» **Work task**: Nothing but the lines from the start of the records below through the line that has "Task: Select Strona Główna in the sidebar" should appear, each exactly as given.

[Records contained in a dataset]
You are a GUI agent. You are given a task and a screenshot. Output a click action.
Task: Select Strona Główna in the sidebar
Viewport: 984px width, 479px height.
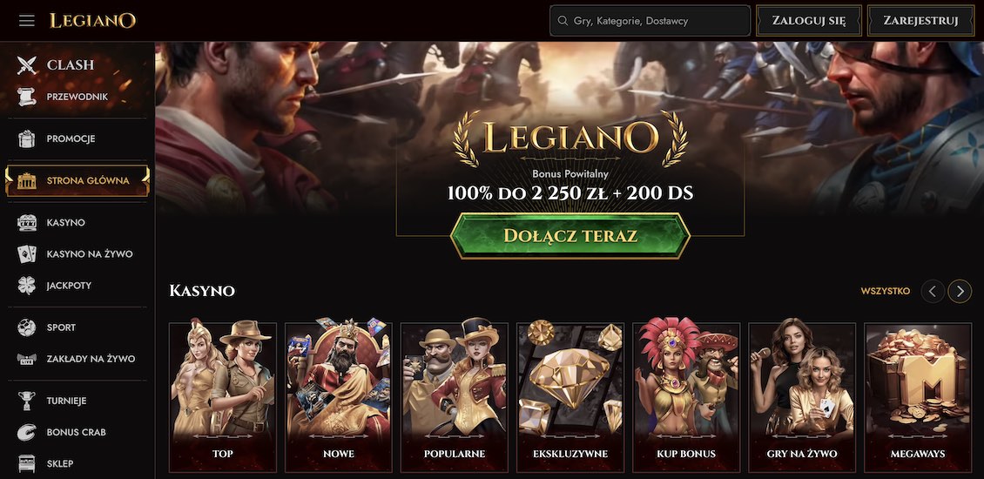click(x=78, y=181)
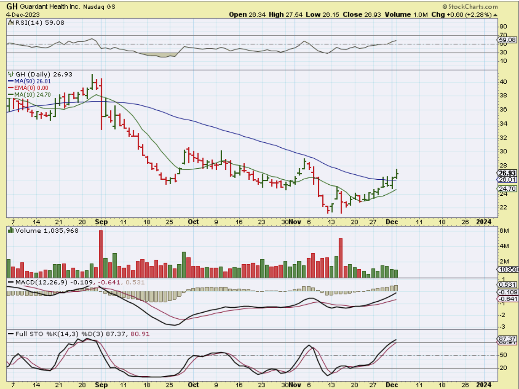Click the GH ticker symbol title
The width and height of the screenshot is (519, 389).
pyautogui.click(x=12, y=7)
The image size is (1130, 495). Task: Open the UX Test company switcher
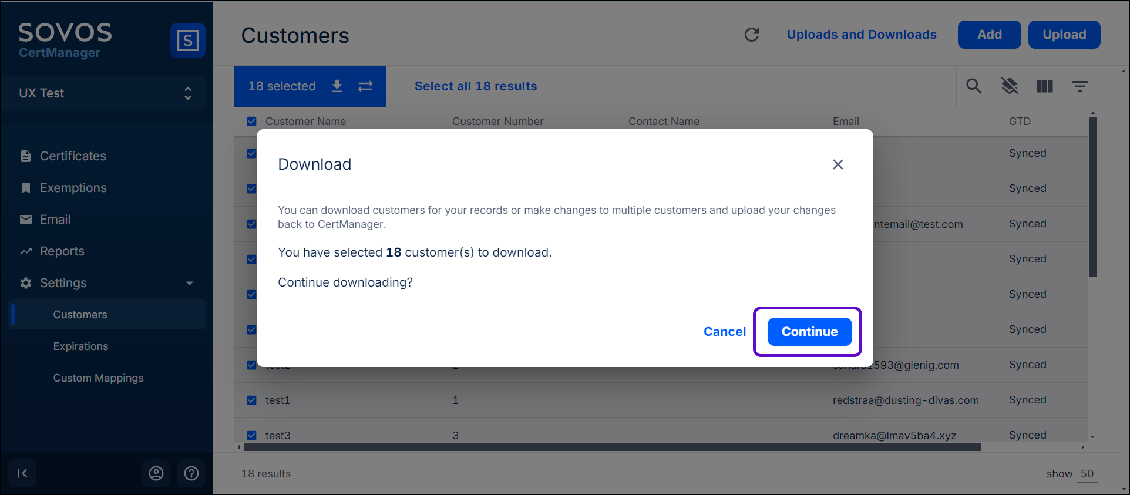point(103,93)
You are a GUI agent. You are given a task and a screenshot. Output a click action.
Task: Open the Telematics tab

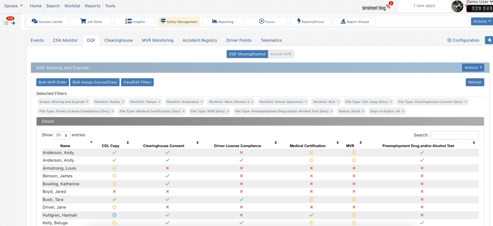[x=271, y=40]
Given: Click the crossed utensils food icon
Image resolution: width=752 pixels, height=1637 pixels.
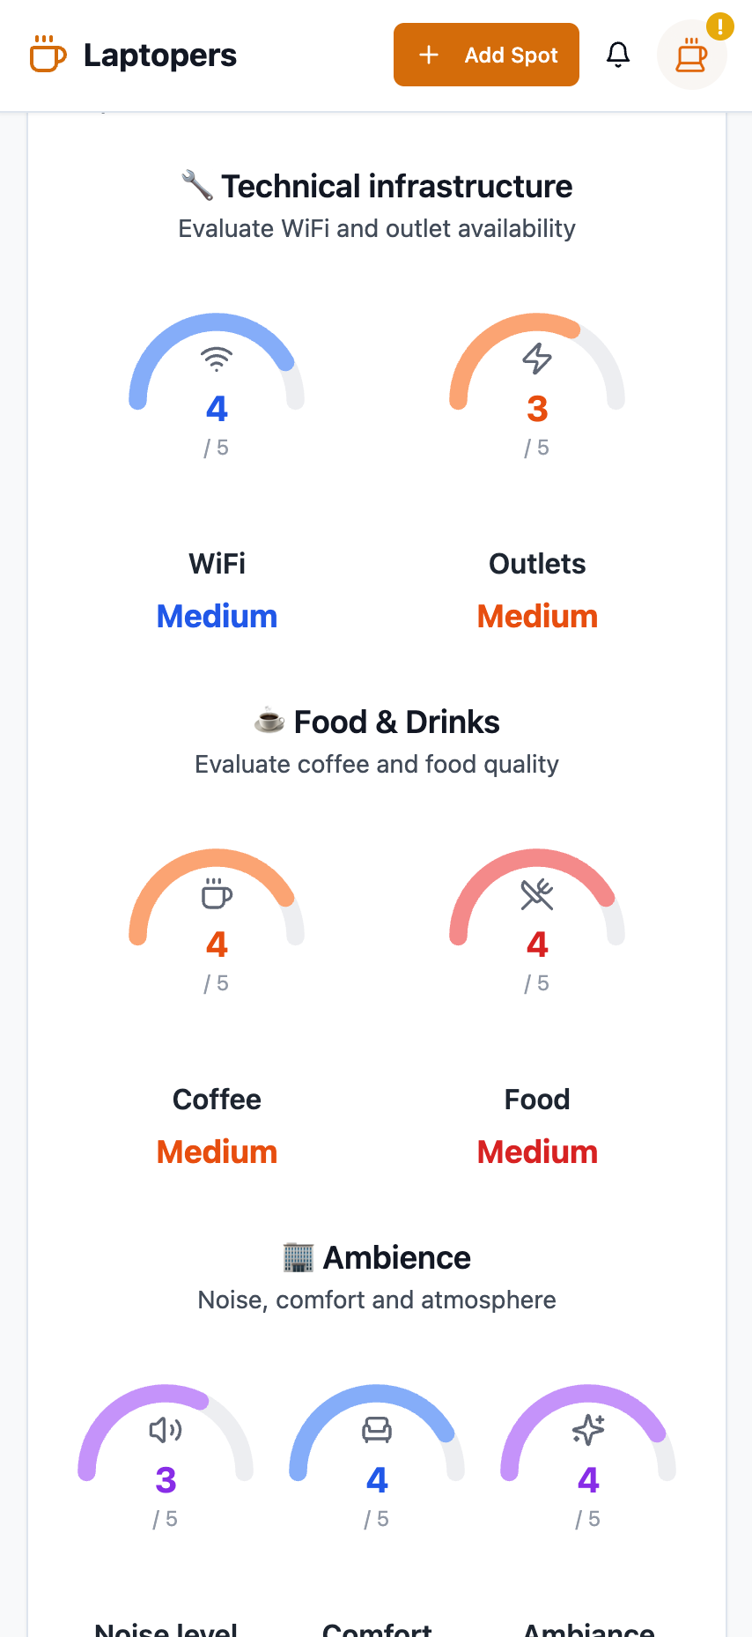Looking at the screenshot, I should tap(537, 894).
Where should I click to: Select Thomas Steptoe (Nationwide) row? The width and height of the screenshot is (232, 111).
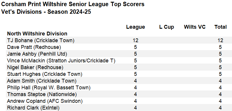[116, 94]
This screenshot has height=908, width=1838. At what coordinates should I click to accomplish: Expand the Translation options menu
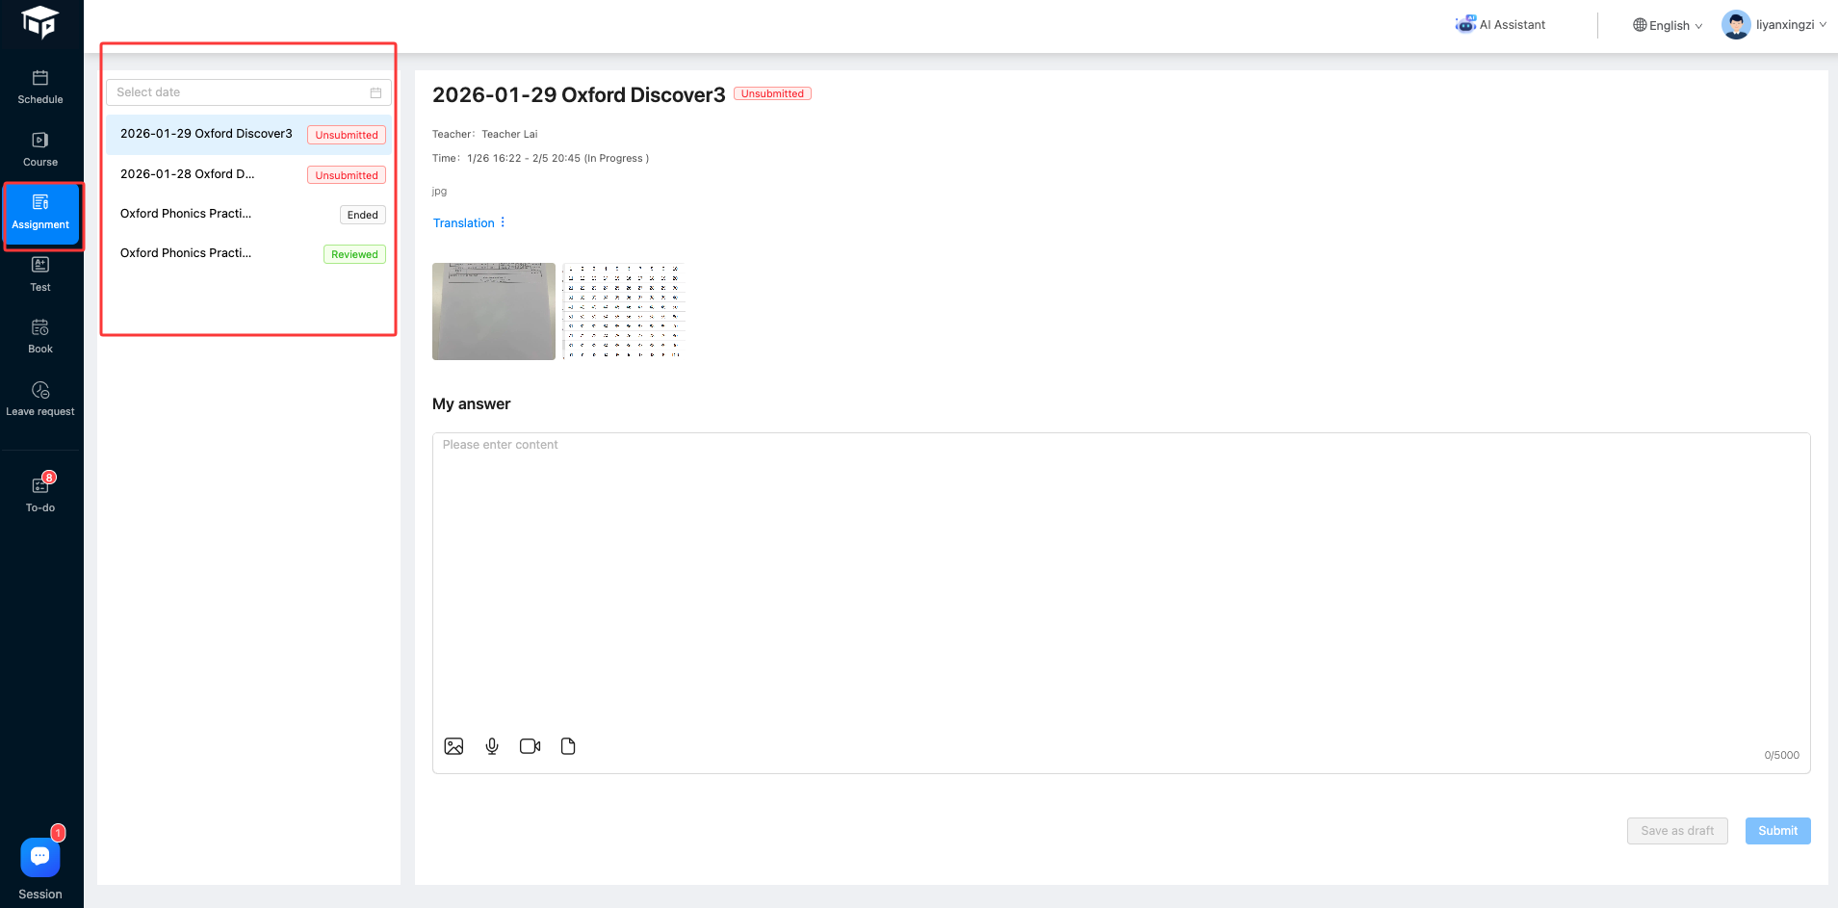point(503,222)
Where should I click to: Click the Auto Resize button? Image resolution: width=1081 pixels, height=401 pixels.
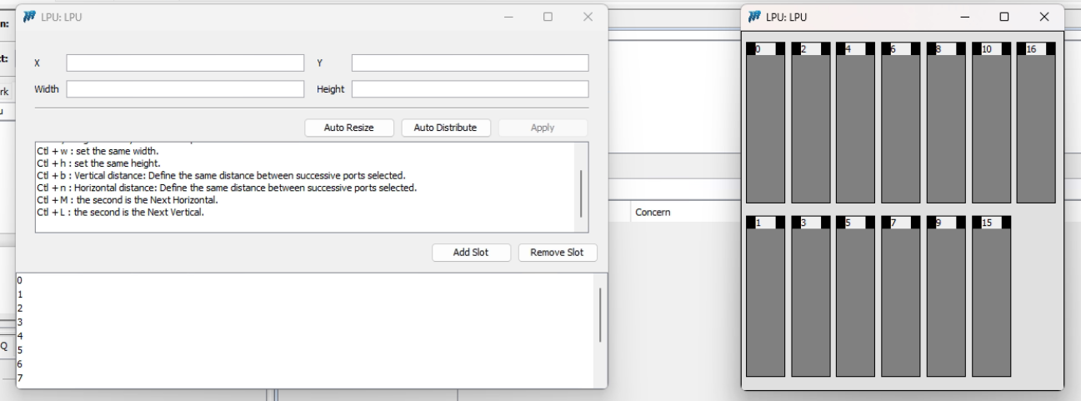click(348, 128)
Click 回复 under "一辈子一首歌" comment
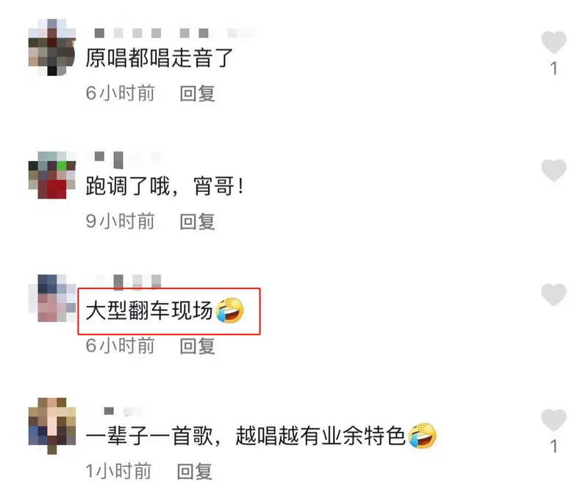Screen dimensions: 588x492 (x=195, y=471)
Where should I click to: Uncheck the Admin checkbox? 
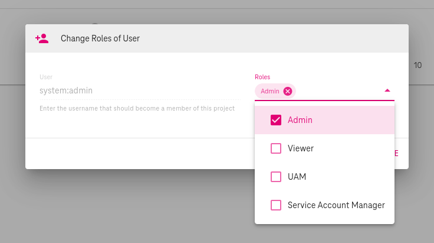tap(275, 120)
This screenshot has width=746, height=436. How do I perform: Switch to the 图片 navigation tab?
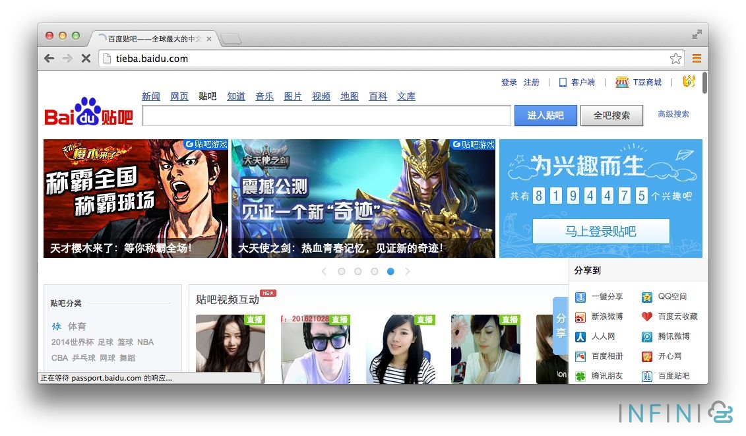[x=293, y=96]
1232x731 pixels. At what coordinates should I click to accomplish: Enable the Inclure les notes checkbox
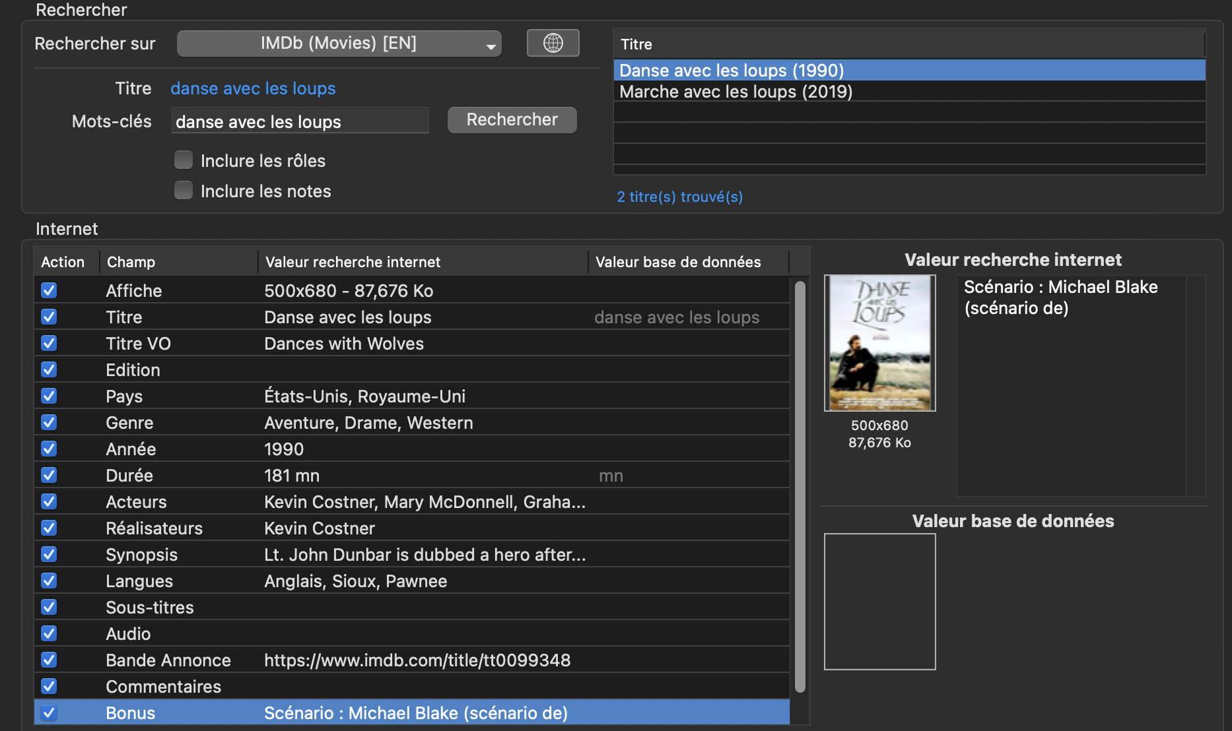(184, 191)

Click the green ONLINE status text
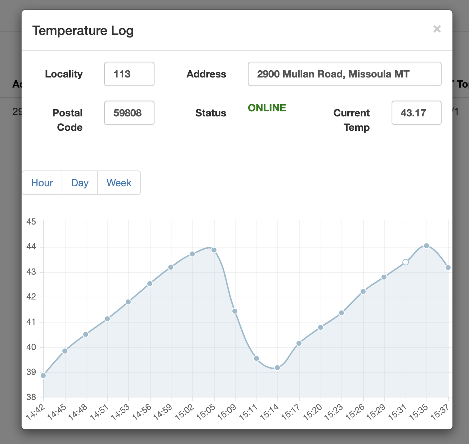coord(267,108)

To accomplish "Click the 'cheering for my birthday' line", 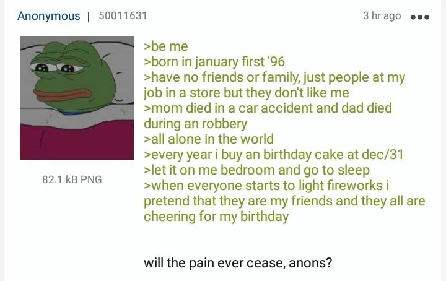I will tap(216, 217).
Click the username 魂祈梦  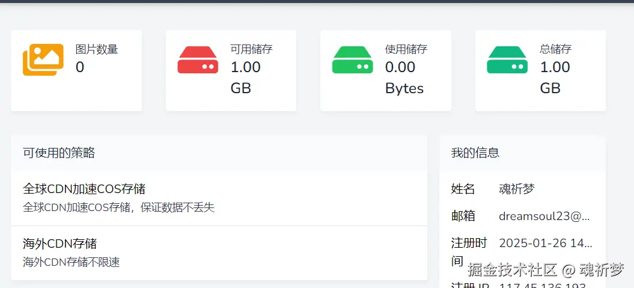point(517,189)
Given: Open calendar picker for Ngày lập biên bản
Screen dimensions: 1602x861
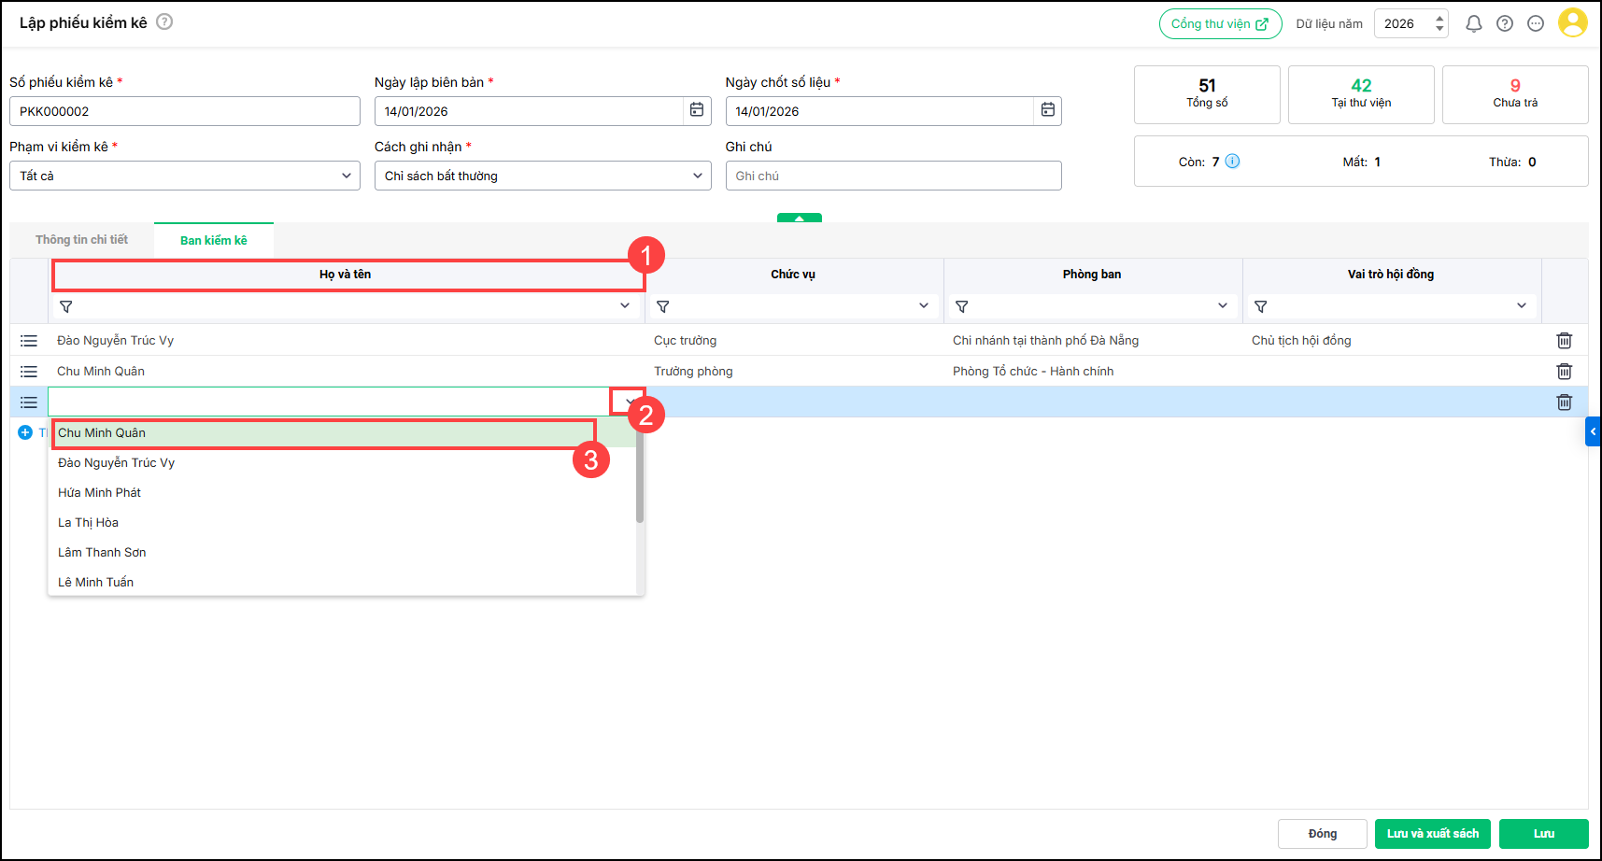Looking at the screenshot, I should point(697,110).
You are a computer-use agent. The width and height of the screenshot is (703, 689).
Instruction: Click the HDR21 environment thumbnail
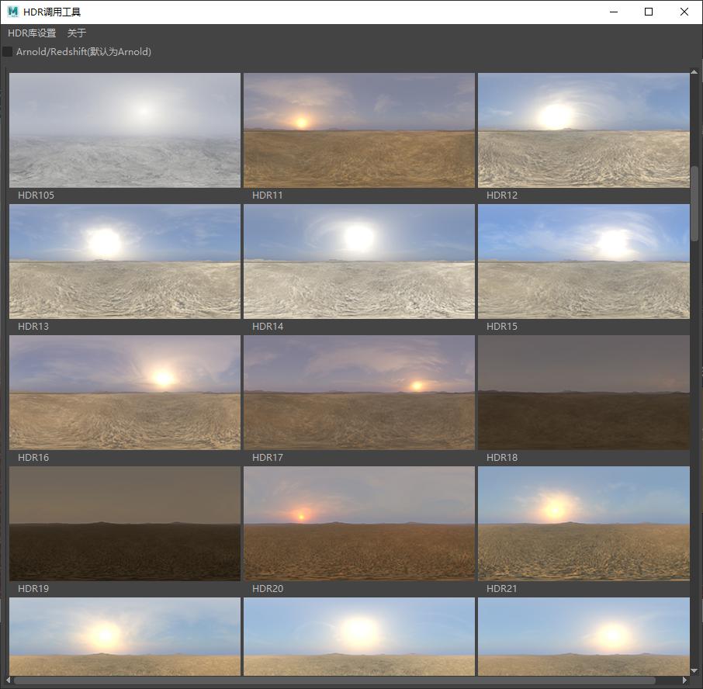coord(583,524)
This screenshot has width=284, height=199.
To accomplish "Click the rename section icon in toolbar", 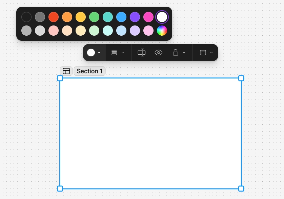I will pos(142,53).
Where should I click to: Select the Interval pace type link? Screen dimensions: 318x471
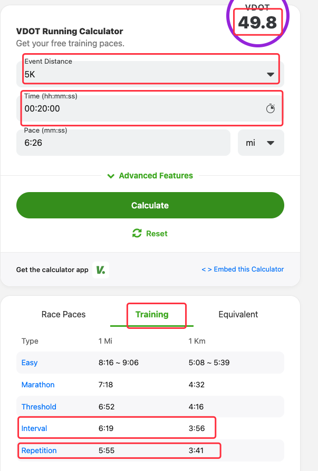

» **Exercise answer**:
You are a GUI agent. You are given a task and a screenshot. Output a click action.
Task: Select Strona Główna in the sidebar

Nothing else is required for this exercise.